The story shifts to 7 years ago when the forensic expert and a police officer helping him dump the suspect's body into the river where it would later be found, leading authorities to conclude it was a voluntary death. In the present, Jin Hong tracks down the expert, but he refuses to answer any questions, insisting the case is closed. Meanwhile, Liu shows the prosecutor's sister a photo of a little girl who died 9 years ago.
She explains that their mother secretly gave her life insurance money to the girl's father, who also died in that car accident. Suddenly, footage from a surveillance camera surfaces showing that this very man was the one who finished off Jin Hong's mother. It turns out he too was a resurrected victim who returned from the dead to avenge his own death by killing her.
And like the others, he later burst into flames. Apparently, the mother had been responsible for the accident that killed the man and his daughter. But for some reason, she moved one of the bodies to another location.
She had already taken revenge on the Chinese man who attacked her and now seemed likely to disappear soon. At that moment, Jin Hong is informed that they've identified the name of the officer who was on duty the night the man and his daughter died. He had resigned shortly afterward, but Li Su reaches the man first only to find a farewell letter on his desk in his lifeless body.
She gives the letter to Jyn Hong and confesses that she had suspected him. After all, he hesitated at the crosswalk that day, almost as if he had been waiting for his mother to be attacked. Jyn Hong reads the letter.
The officer recalls how 9 years ago he responded to a call. The father was drunk, the daughter terrified. Unable to intervene, he left.
Later, Jin Hongs mother came, offered him a bribe, and begged him to blame a stolen truck on her. He agreed. The next morning, the girl's body was found.

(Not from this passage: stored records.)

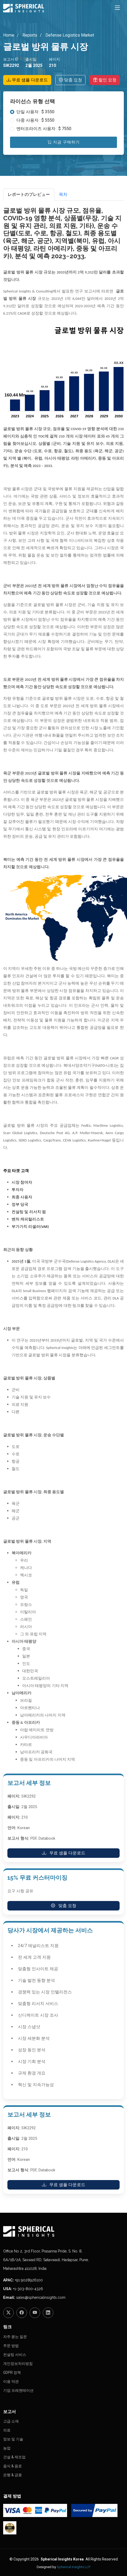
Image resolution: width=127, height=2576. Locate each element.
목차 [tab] (63, 194)
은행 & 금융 (12, 2475)
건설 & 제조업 (14, 2457)
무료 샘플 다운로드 (27, 79)
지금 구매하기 (64, 142)
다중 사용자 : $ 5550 (35, 120)
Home (8, 35)
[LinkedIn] (48, 2312)
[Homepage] (63, 2231)
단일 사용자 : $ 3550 (35, 111)
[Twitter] (8, 2312)
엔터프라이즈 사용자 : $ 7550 (43, 128)
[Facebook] (21, 2312)
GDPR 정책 (12, 2372)
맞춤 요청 (70, 79)
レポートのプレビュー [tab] (29, 194)
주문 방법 (11, 2345)
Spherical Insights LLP (73, 2567)
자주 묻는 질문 (15, 2337)
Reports (29, 35)
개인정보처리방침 (18, 2363)
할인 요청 (104, 79)
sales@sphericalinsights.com (40, 2297)
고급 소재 (11, 2421)
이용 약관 (11, 2381)
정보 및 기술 (13, 2439)
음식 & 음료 (12, 2466)
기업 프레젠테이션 (18, 2390)
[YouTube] (35, 2312)
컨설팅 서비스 (14, 2354)
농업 (7, 2448)
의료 (7, 2430)
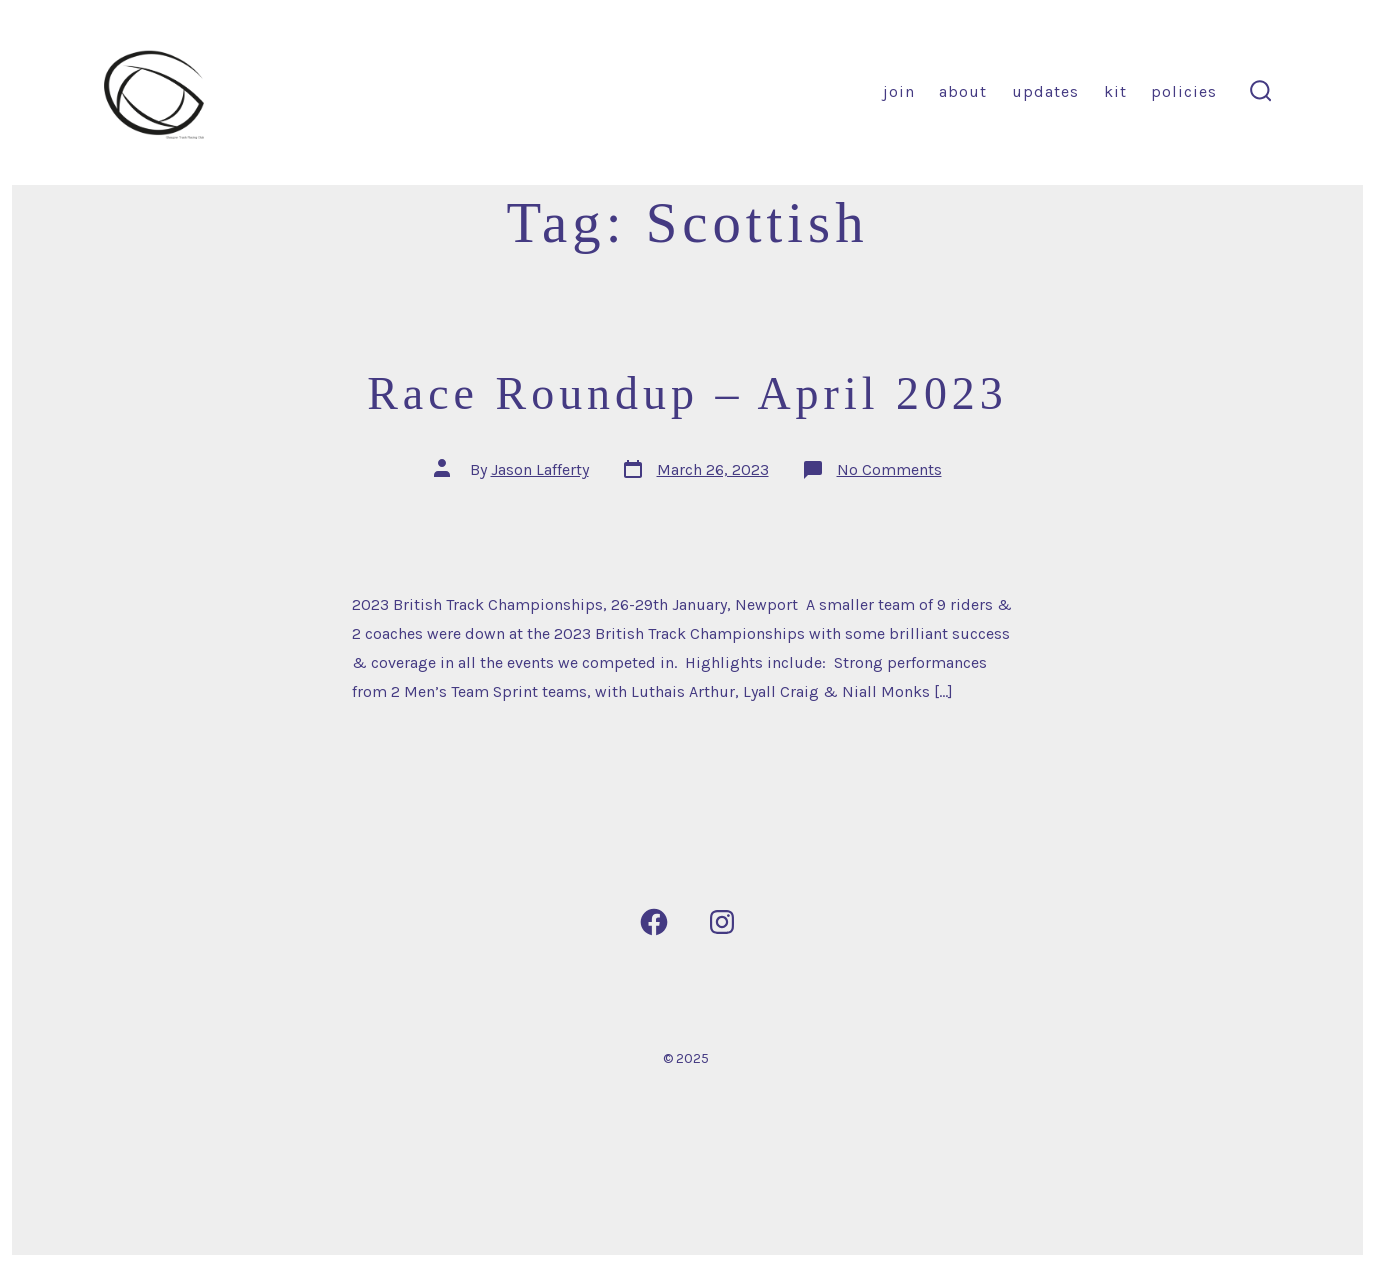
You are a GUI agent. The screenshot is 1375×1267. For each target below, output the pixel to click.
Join (899, 91)
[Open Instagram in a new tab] (722, 922)
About (963, 91)
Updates (1045, 91)
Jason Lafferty (540, 469)
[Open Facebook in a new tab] (654, 922)
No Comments (889, 469)
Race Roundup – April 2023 (687, 393)
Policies (1184, 91)
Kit (1115, 91)
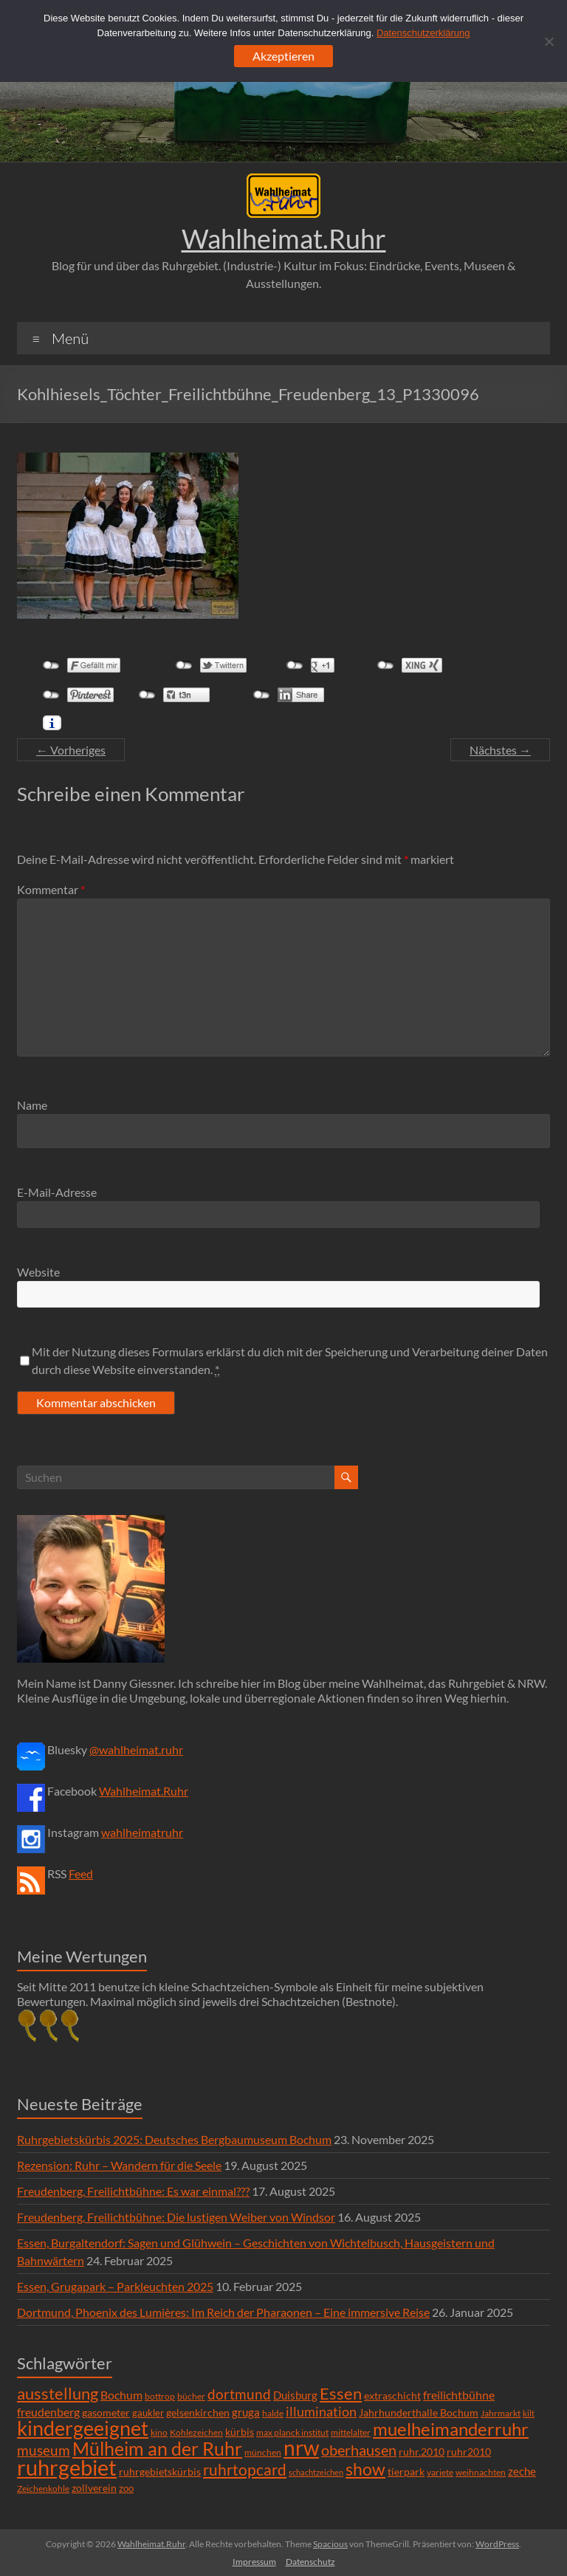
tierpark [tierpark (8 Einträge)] (406, 2472)
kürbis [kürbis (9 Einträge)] (239, 2431)
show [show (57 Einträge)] (365, 2469)
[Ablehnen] (548, 41)
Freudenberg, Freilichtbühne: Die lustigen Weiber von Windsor (176, 2217)
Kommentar (51, 889)
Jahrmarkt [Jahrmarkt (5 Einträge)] (500, 2413)
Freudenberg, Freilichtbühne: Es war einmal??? (133, 2191)
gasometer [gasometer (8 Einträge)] (106, 2413)
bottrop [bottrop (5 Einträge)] (160, 2396)
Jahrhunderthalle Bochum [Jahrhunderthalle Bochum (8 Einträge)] (418, 2413)
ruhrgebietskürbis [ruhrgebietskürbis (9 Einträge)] (160, 2471)
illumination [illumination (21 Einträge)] (321, 2411)
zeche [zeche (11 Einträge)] (522, 2471)
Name (32, 1105)
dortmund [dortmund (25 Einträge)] (239, 2394)
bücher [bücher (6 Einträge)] (191, 2396)
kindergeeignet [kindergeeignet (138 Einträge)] (82, 2428)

Fearing consequences, he covered it up. But the dead girl began haunting his dreams. He took his own life, naming Jyn Hong as the real culprit, though Jyn Hong remembers nothing.

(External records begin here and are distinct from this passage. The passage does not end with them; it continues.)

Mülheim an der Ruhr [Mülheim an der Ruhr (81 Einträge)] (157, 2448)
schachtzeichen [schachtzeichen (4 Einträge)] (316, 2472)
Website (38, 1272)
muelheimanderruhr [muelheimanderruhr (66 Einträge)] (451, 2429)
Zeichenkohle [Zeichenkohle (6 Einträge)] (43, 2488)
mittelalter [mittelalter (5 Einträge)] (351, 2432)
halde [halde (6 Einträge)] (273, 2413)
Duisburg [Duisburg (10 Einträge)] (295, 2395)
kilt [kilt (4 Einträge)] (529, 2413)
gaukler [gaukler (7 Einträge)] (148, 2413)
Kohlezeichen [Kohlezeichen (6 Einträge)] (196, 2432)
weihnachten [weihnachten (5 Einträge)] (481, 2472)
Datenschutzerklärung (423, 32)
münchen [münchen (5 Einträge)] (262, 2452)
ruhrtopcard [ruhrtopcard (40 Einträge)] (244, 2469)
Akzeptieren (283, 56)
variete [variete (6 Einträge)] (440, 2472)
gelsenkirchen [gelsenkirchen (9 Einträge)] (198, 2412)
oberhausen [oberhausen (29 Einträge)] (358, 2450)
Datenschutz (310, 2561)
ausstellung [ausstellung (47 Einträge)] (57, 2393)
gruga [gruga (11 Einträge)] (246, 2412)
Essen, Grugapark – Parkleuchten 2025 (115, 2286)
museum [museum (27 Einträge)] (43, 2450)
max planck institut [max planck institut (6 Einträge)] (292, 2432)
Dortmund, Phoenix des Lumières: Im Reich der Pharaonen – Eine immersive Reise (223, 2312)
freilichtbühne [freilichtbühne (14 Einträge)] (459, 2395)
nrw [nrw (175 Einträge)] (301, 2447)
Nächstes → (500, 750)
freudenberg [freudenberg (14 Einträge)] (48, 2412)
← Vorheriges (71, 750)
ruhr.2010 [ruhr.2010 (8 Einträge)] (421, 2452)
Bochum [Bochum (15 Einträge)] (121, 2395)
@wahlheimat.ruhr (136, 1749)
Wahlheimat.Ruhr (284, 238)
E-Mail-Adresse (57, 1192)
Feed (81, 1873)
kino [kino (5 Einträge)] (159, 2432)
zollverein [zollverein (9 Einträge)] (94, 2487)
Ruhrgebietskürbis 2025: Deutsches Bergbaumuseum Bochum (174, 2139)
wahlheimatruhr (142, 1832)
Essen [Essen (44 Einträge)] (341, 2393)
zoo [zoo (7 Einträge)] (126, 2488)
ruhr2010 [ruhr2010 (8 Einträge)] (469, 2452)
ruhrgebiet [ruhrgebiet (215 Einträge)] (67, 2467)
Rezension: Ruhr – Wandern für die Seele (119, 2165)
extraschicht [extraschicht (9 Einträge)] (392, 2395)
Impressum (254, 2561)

Trying to understand, Jyn Hong calls his sister. She says even the police suspect she and their mother killed someone that night, but she's unsure. A friend reminds him he was blackout drunk and ran off.
At the bar, Jin Hong starts recalling. Wasted. He had stumbled outside and noticed the vegetable vendor's truck, the man who had insulted his mother.

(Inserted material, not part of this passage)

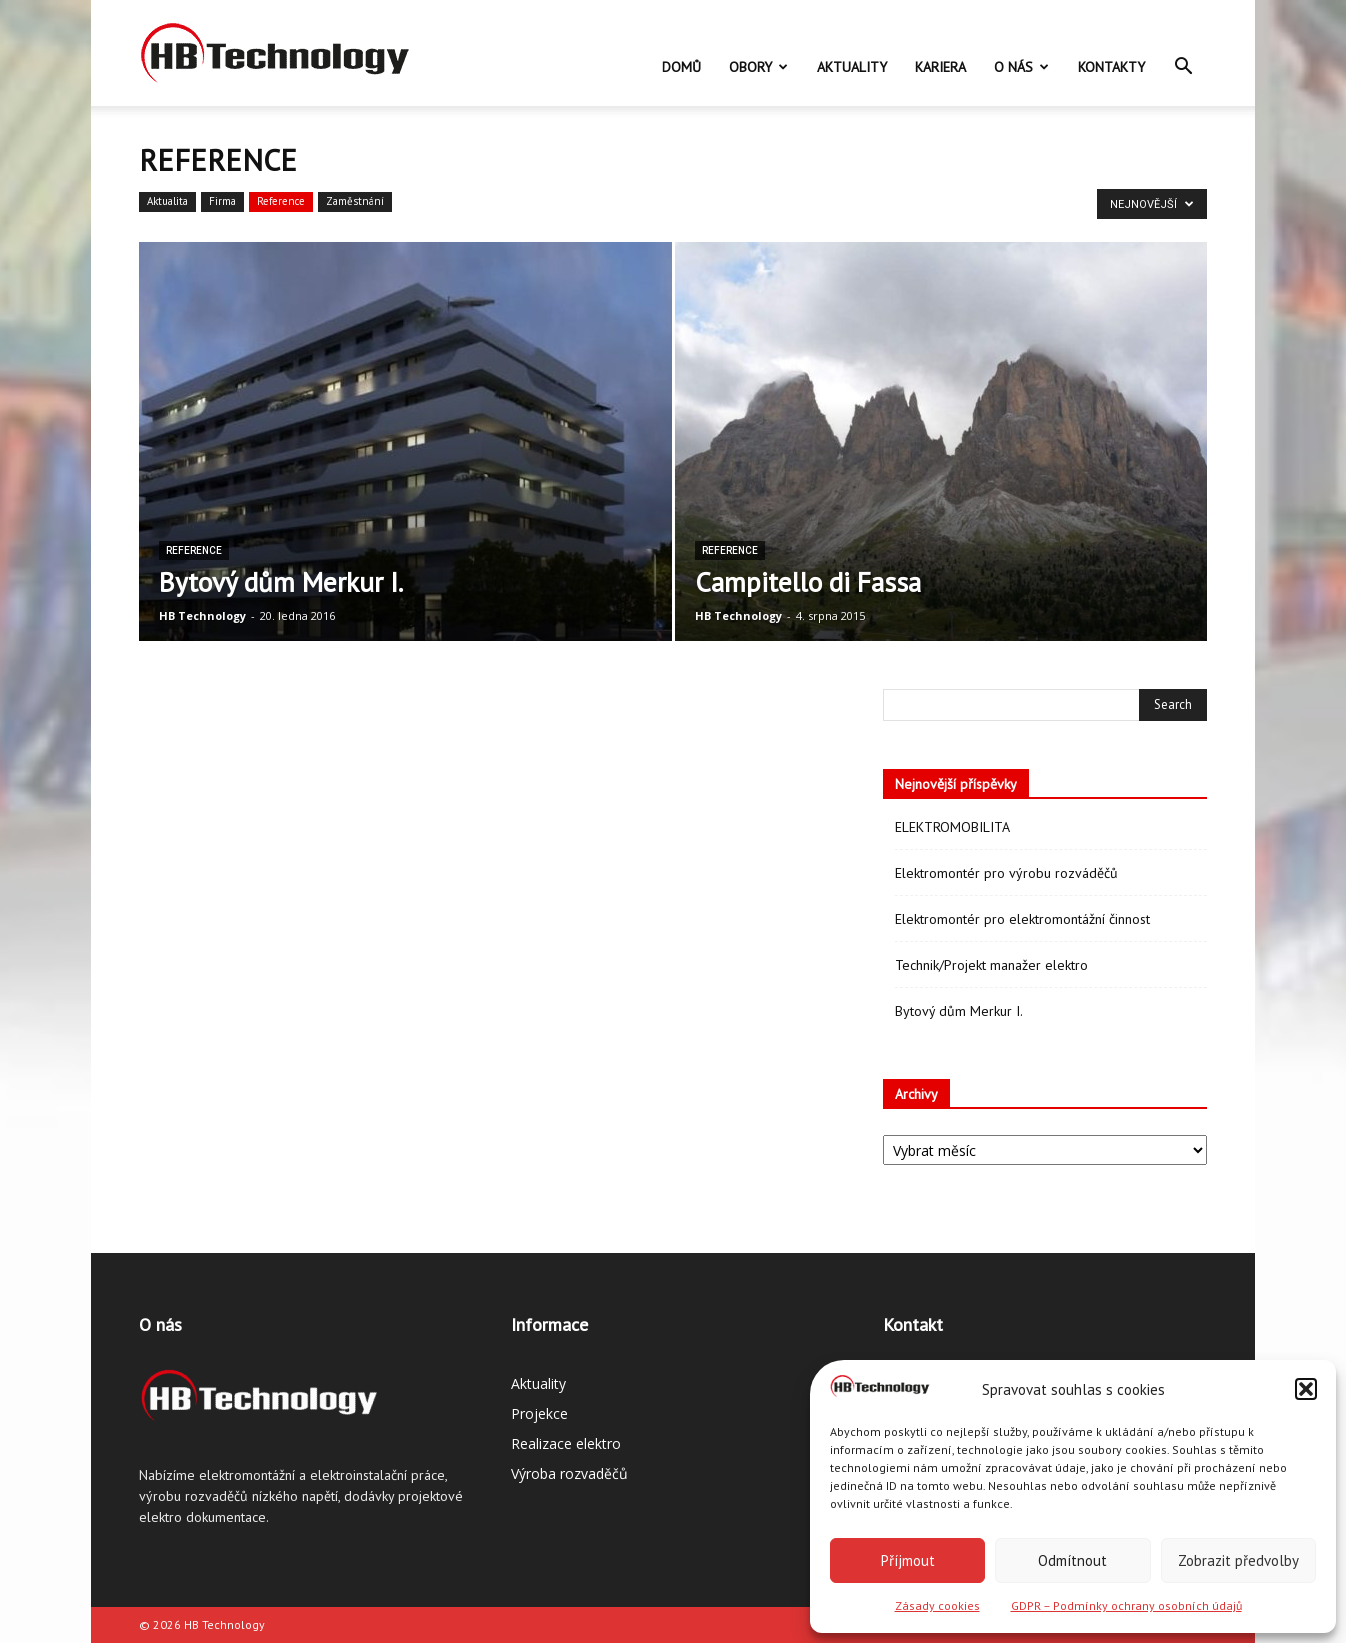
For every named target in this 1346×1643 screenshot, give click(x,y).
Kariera (940, 67)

Now in the present, he sees the girl again boarding a bus. His mother is wheeled out into the rain, but doesn't vanish. Lights explode.
She walks away. Jin Hong follows the bus, crashes his car, and finds a truck to continue the chase. Memories return.
He had driven the vendor's truck drunk, crashed into a police robot, and later his mother found the dead girl in the vehicle. When she tried to return it, the girl's father appeared. She fled, hitting his motorcycle.
He died instantly. To protect her son, she paid off the officer. By morning, Jin Hong remembered nothing.
The full memory hits him as he crashes again into another police robot. Trapped under the overturned truck, he sees the dead girl approach. She lights a match near leaking fuel.
Jin Hong braces for death, but his mother's scream interrupts. She kneels before the girl, begging for her son's life, blaming herself. She slams her head to the ground in desperation.
Jin Hong escapes the wreck and pleads for forgiveness. Stepping into the path of a truck, he prepares to die, but the girl bursts into flames. The truck explodes, throwing Jin Hong aside.
The vehicle passes him. He looks up and sees his mother's body engulfed in fire. Later, Jin Hong stands trial for the girl's death.
He confessed willingly, ready to face justice, refusing to appeal. He admits his mother also died because of him because he hesitated, ignoring her warnings. Lee Sue and the intelligence officer reflect.
This time, the resurrected victims brought not justice, but forgiveness. The film ends.